While stories of six-figure success by law school grads starting a practice abound (and do happen, most lawyers who start a firm generally require roughly three years  to truly soar.  Happily, many solos and smalls make it to the finish, but others don’t – and often, it’s because they run low on cash before they can get their firm off the ground.  Those small cases – whether criminal defense or uncontested divorce or $99/one hour consultations – serve double duty in those early years in way that side jobs doing doc review or working at Starbucks can’t by keeping cash flowing and enabling lawyers to establish reputation and build a client base.

More importantly, why is the profession looking for ways to provide faux-legal service to clients rather than capitalizing on technology to deliver real legal service for less? One example –Lawyering on the Front. Allow lawyers to post themselves outside of courtrooms to review files, assist with forms and if needed, present an argument for the client. Assuming courts have decent wireless signals, the who cycle – doc review, mini case research forms or payment can be accomplished on an ipad or mobile phone. Plus lawyers would appear side by side with litigants which is what many if them want. That’s not the only option;small walk-in clinics staffed by new grads can also provide affordable pricing – and real legal help rather than simply functioning as middleware — which is largely what many legal technicians would do.  Creating a class of legal technicians isn’t innovative – it’s defeatist. Instead, harnessing technology to expand the scope and quality of legal services that we can provide while contributing to the sustainability of solos and smalls is the right direction to the future and ensuring access to justice that’s not just cheap but meaningful.
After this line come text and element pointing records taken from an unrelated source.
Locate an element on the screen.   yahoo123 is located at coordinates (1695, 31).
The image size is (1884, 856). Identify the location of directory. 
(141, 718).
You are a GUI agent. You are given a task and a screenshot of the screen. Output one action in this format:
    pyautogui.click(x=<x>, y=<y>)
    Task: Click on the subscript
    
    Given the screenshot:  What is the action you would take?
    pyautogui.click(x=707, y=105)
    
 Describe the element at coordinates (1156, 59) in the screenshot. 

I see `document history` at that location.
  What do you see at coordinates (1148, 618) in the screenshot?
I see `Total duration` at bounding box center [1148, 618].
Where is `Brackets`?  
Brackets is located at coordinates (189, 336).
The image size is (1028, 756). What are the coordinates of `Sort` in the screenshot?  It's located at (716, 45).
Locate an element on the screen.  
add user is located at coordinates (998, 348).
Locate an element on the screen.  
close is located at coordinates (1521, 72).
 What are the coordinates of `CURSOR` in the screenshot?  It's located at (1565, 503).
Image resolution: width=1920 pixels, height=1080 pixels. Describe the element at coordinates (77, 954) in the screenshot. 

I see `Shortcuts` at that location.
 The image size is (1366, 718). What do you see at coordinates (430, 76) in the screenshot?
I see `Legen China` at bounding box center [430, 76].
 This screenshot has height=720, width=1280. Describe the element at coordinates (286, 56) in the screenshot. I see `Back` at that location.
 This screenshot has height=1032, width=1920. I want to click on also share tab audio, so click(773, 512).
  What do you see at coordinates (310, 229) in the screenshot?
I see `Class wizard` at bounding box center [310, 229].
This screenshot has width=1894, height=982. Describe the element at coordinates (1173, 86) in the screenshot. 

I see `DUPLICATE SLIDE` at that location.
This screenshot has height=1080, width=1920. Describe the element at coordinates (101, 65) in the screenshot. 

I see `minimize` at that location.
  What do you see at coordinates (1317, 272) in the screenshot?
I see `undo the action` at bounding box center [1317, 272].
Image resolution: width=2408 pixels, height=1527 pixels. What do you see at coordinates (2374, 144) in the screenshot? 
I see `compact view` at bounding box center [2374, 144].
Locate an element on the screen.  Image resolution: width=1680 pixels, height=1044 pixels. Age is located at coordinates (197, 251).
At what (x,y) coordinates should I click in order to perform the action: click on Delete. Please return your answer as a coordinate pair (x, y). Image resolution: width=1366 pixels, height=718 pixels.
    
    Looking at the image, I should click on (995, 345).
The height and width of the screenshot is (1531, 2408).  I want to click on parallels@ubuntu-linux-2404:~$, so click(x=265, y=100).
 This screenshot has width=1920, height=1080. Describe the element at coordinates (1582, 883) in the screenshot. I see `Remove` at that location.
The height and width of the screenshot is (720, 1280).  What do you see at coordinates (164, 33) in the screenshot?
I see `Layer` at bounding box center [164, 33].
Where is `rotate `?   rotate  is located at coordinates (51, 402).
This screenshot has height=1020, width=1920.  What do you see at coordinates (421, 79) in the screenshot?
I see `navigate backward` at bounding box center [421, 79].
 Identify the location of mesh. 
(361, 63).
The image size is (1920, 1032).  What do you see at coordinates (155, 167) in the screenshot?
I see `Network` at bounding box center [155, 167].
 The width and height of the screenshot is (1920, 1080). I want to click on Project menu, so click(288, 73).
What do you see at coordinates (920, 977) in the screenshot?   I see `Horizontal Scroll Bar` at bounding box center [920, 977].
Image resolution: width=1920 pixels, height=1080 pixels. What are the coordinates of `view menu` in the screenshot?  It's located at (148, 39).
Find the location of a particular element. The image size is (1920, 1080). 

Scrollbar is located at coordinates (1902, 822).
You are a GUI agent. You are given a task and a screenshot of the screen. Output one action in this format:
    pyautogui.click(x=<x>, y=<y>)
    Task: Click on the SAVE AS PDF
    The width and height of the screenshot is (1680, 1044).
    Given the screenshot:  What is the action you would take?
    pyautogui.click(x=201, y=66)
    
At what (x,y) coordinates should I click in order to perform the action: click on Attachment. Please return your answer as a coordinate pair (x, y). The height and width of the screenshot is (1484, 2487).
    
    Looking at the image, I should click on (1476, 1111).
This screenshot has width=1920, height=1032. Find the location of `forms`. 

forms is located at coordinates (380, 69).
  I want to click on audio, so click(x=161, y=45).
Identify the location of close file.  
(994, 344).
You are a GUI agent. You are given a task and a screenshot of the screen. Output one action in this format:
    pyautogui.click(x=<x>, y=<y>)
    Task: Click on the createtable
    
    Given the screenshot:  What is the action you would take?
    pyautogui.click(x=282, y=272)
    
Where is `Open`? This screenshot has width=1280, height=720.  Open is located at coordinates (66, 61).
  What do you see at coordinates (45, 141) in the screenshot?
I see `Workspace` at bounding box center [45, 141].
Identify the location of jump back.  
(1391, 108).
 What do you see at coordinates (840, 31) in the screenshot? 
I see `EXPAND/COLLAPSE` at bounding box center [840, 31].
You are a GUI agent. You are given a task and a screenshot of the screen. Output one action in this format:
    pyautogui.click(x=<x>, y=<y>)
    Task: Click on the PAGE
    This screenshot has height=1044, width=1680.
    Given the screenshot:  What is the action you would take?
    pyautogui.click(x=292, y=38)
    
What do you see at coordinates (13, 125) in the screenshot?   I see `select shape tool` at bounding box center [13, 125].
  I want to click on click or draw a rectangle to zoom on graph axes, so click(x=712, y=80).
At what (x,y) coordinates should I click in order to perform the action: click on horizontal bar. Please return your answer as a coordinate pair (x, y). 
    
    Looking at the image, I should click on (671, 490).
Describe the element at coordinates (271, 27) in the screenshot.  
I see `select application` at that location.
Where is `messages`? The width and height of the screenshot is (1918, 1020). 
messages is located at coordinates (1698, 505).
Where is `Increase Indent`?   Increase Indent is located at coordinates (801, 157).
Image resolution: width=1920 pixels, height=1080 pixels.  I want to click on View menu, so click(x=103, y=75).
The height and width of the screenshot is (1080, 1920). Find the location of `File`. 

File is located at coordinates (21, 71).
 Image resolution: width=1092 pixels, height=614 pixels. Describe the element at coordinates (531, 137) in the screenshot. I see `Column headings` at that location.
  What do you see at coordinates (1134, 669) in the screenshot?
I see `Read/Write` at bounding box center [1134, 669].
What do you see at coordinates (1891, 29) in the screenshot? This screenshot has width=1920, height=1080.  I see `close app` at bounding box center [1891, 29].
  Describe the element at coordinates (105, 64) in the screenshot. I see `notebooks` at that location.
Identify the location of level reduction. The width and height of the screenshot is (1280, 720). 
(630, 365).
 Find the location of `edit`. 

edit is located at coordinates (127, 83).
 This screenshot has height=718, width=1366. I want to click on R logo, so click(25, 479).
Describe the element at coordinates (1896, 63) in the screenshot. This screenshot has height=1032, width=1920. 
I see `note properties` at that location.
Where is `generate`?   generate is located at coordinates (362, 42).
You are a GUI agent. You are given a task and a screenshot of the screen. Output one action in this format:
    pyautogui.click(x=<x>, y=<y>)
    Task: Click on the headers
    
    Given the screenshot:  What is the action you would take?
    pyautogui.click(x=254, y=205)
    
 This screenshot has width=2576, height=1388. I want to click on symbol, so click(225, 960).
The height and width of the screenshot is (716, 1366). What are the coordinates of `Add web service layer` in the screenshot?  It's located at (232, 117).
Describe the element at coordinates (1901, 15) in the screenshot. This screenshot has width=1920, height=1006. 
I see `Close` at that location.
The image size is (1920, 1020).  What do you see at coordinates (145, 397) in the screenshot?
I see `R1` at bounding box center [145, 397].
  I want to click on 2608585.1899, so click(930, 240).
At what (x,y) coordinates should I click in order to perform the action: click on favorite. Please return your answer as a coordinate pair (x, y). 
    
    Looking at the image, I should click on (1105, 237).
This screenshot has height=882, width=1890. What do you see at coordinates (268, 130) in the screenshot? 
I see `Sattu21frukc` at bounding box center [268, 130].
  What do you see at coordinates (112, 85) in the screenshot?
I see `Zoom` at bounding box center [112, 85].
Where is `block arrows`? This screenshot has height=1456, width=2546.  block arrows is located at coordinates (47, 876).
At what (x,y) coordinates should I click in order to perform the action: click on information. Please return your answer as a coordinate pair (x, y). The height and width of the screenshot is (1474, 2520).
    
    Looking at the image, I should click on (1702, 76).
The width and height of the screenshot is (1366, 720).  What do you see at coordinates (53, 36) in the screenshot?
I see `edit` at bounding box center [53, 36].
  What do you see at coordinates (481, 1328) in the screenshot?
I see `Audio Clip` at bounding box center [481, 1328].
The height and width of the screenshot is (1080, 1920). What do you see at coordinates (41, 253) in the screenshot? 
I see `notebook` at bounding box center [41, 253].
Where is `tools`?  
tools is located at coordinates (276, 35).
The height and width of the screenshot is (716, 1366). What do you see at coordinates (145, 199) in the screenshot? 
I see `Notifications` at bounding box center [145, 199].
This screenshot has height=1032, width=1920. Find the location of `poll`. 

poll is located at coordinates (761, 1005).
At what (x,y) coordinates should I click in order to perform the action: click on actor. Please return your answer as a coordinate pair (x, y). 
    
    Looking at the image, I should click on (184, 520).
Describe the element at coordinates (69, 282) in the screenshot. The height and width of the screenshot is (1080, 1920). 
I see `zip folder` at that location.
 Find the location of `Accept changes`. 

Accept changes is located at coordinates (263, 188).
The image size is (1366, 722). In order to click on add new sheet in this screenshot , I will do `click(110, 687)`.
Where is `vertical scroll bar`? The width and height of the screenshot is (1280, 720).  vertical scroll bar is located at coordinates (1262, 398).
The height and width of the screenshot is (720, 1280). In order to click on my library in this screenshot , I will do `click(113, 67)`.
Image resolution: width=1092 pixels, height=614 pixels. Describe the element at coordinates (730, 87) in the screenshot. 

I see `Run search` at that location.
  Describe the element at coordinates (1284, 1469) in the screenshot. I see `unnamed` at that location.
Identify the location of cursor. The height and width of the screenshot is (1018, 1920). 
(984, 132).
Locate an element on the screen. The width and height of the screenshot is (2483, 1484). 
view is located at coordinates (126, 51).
Updates (9/29/13, 9 am) For an opposing view, see Scott Greenfield, Saving the Law or the Lawyers from Themselves. Scott’s point is that having lawyers handle this kind of low end work potentially dilutes the overall value of legal services. The work isn’t viable or worth lawyers’ time – and lawyers who take these types of small matters wind up running volume practices in a race to the bottom. While I agree that a steady diet of unbundled service or low bono work isn’t a viable, long-term business model for lawyers, I’m not sure that it’s necessarily a viable business model for any individual provider simply because of the fee structure. At least when lawyers provide unbundled/low bono work, they can offset it with full service matters – or, it’s possible that the low end cases may grow into larger matters. That can’t happen with legal practitioners. On the other hand, if legal practitioner service were operated in a clinic or corporation style (rather than solo legal practitioners) or covered through pre-paid legal or subscription plans and if the cost of obtaining a practitioner certificate was not high (Scott envisions a college degree would suffice), then the model might make more sense.

Finally, I want to emphasize that this isn’t about protecting lawyers’ turf. If prevailing legal fees are significantly higher than what a legal technician would charge for the same level of service, I’d be on board with a practitioner’s program in a minute. But like Richard Granat, I am not convinced that a legal practitioner would charge less. And unlike Scott, I don’t see a problem with competition and having a class of lawyers charging less. As I wrote in the comments, if my family or I is sick on the weekend and our regular doctor isn’t available, I would rather go to the cheap doctor at the walk-in clinic than to the nurse-staffed CVS practitioner clinic.

One final note. If practitioners are not subject to the same advertising limitations as lawyers (or alternatively, if restrictions on lawyers are not eased), practitioners will have a substantial competitive advantage. One analogy here are the “debt settlement companies” – which purport to negotiate debts for consumers but obtain the same results that customers would get on their own. Further, these companies advise consumers not to show up in court to challenge debts, which leads to garnishments and other adverse consequences. But these programs are widespread because they can advertise these services in a way that lawyers cannot.